» **EXERCISE MATERIALS**:

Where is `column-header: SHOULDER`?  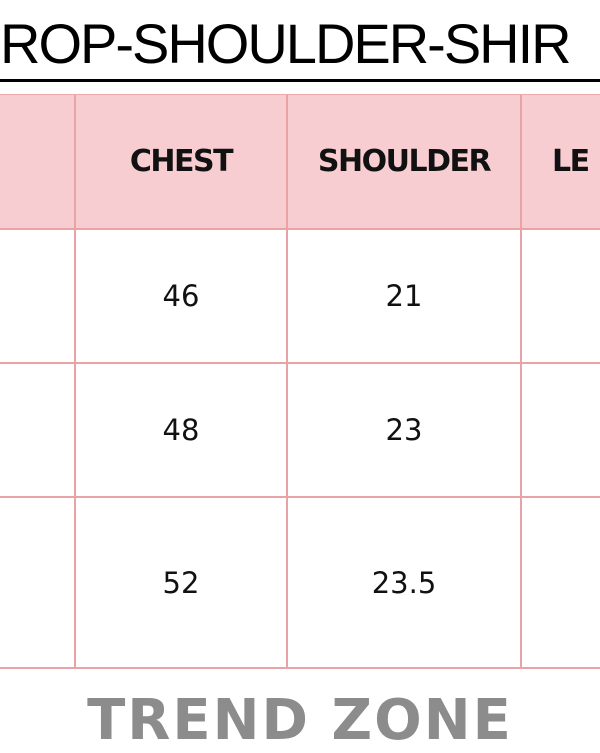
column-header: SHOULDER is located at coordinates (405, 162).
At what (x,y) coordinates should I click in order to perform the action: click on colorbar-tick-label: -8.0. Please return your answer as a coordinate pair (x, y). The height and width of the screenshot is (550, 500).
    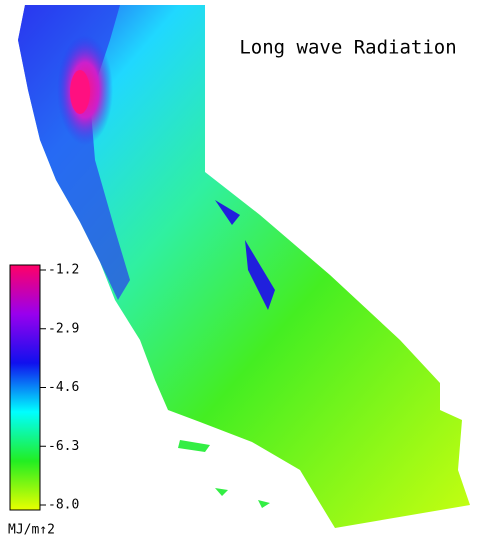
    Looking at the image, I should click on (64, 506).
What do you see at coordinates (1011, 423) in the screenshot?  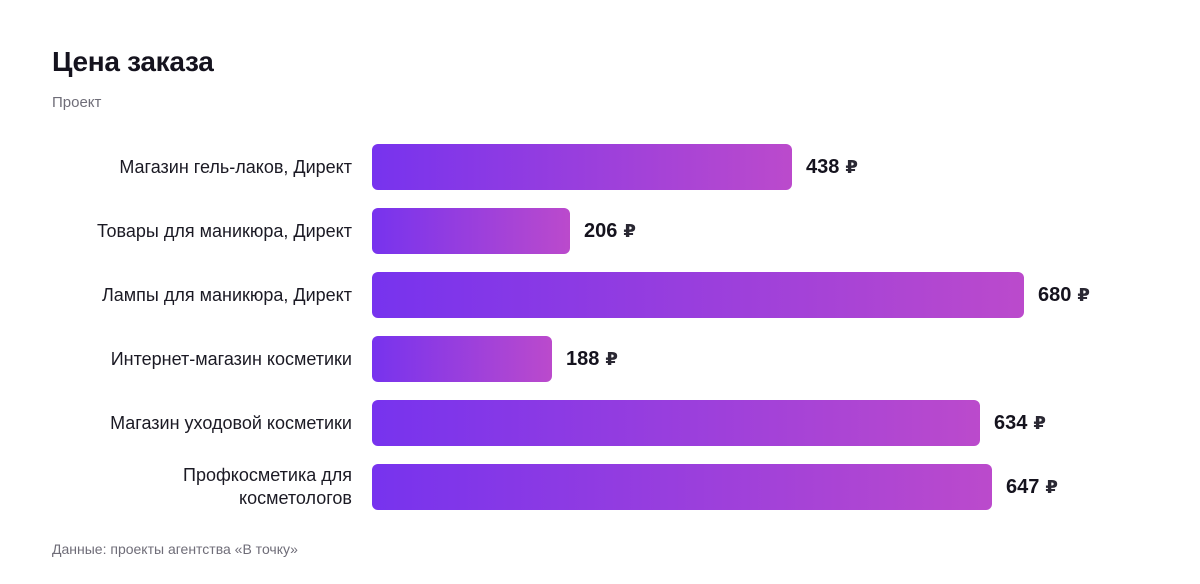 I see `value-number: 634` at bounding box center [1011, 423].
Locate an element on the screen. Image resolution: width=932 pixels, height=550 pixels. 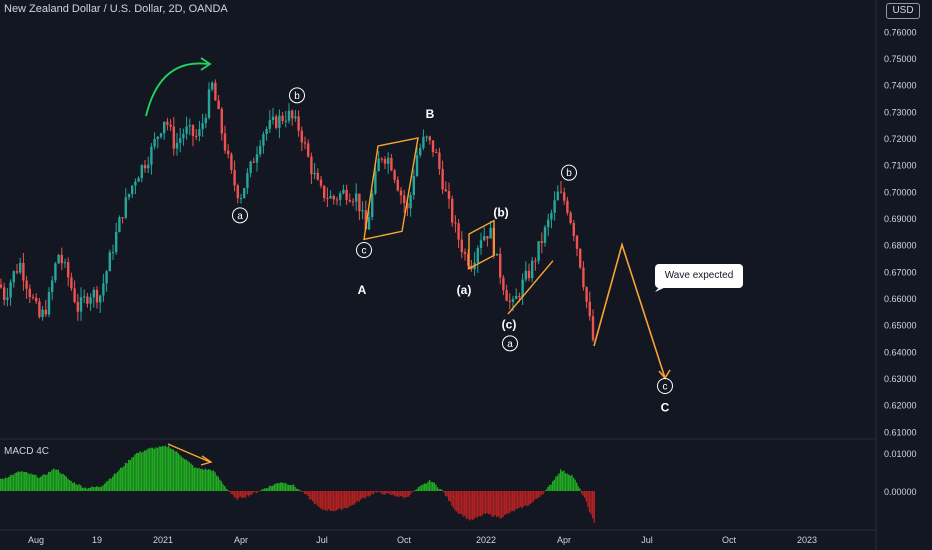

--

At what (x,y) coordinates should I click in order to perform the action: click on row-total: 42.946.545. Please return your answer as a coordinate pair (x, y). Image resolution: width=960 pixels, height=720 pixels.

» **TASK REQUIREMENTS**: Reproduce the lines verbatim, beginning with the line that contains "is (550, 500)." and ending after the line that contains "Looking at the", and omit the pictures.

» **ANSWER SPACE**:
At what (x,y) coordinates should I click in order to perform the action: click on colorbar-tick-label: -8.0. Please return your answer as a coordinate pair (x, y). The height and width of the screenshot is (550, 500).
    Looking at the image, I should click on (64, 506).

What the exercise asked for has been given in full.